- **What is needed**: Although the entries contain pictures, the copy should hold only their exact text.

- **Stored data**:
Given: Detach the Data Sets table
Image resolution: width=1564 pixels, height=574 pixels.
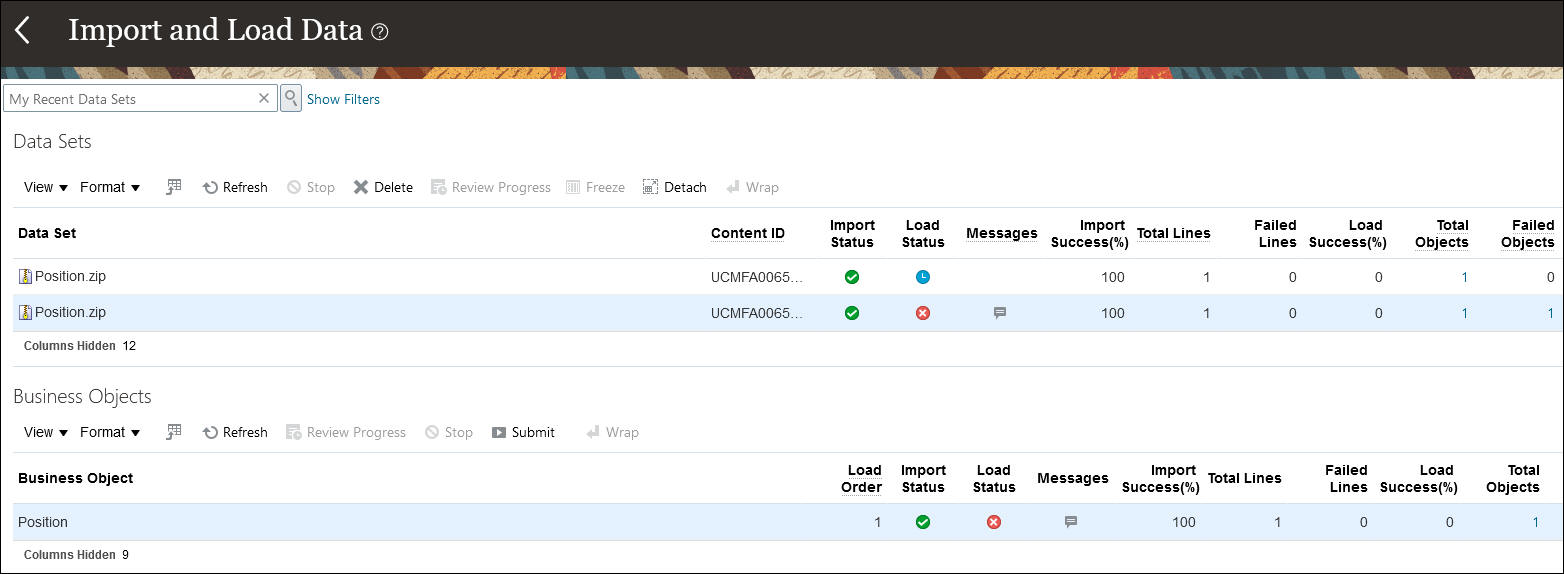Looking at the screenshot, I should click(x=675, y=187).
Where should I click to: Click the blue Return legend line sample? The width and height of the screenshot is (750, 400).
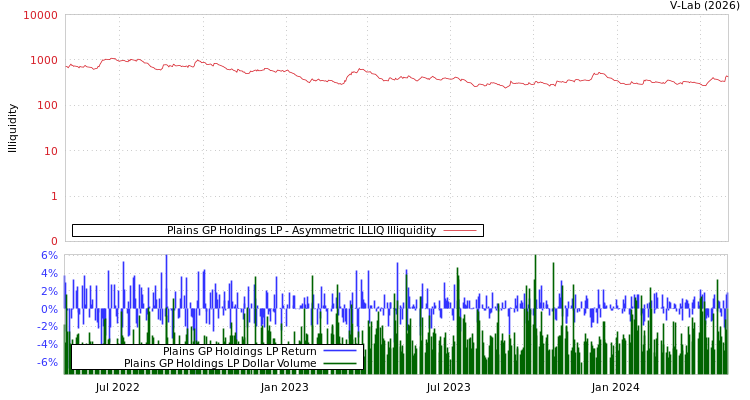(339, 352)

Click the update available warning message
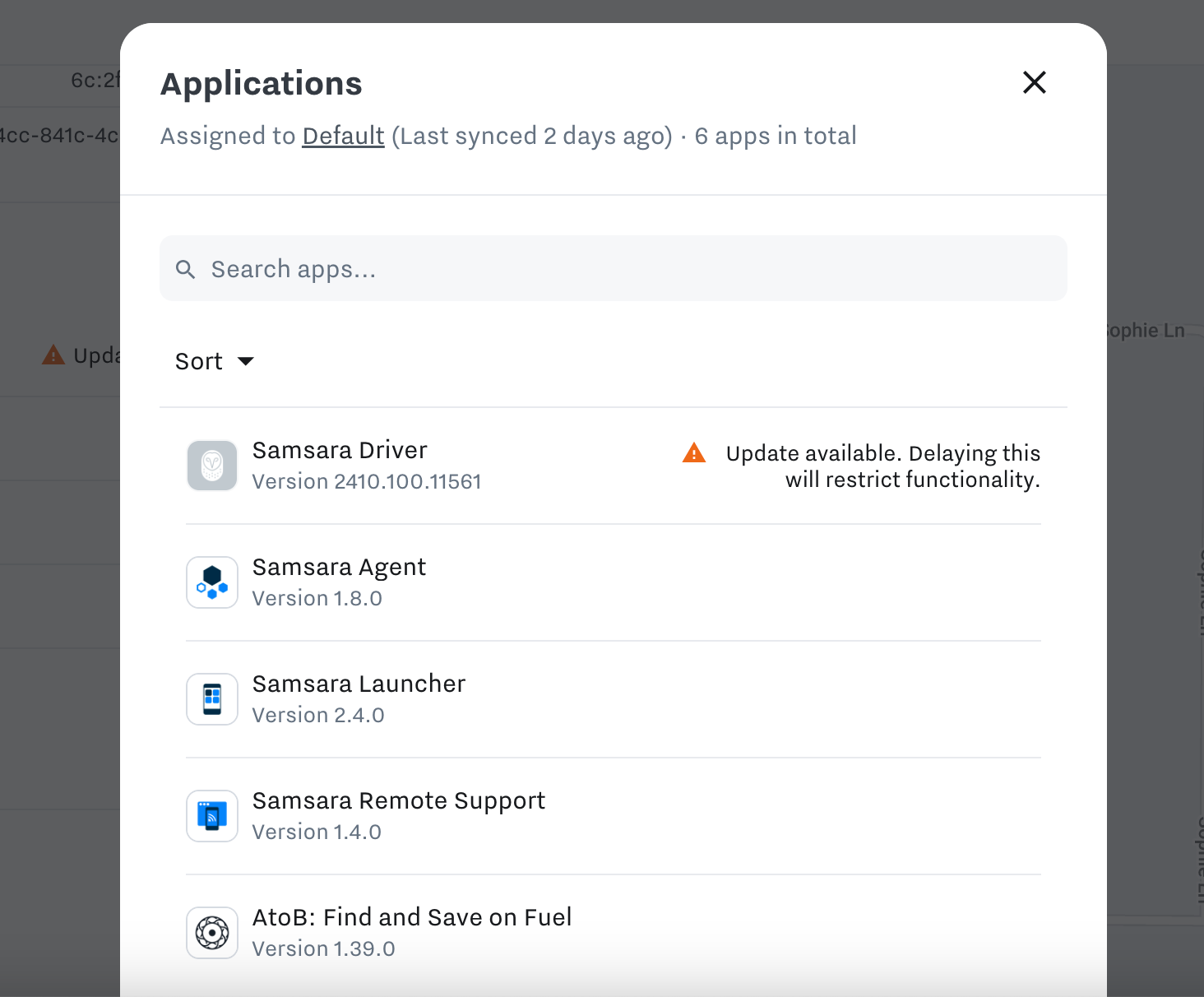pyautogui.click(x=882, y=466)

- **Answer section**:
Given: Detach the Data Sets table
Image resolution: width=1564 pixels, height=574 pixels.
Looking at the screenshot, I should click(x=675, y=187).
Where should I click to: Click the blue Return legend line sample? The width and height of the screenshot is (750, 400).
(339, 352)

Click the update available warning message
pyautogui.click(x=882, y=466)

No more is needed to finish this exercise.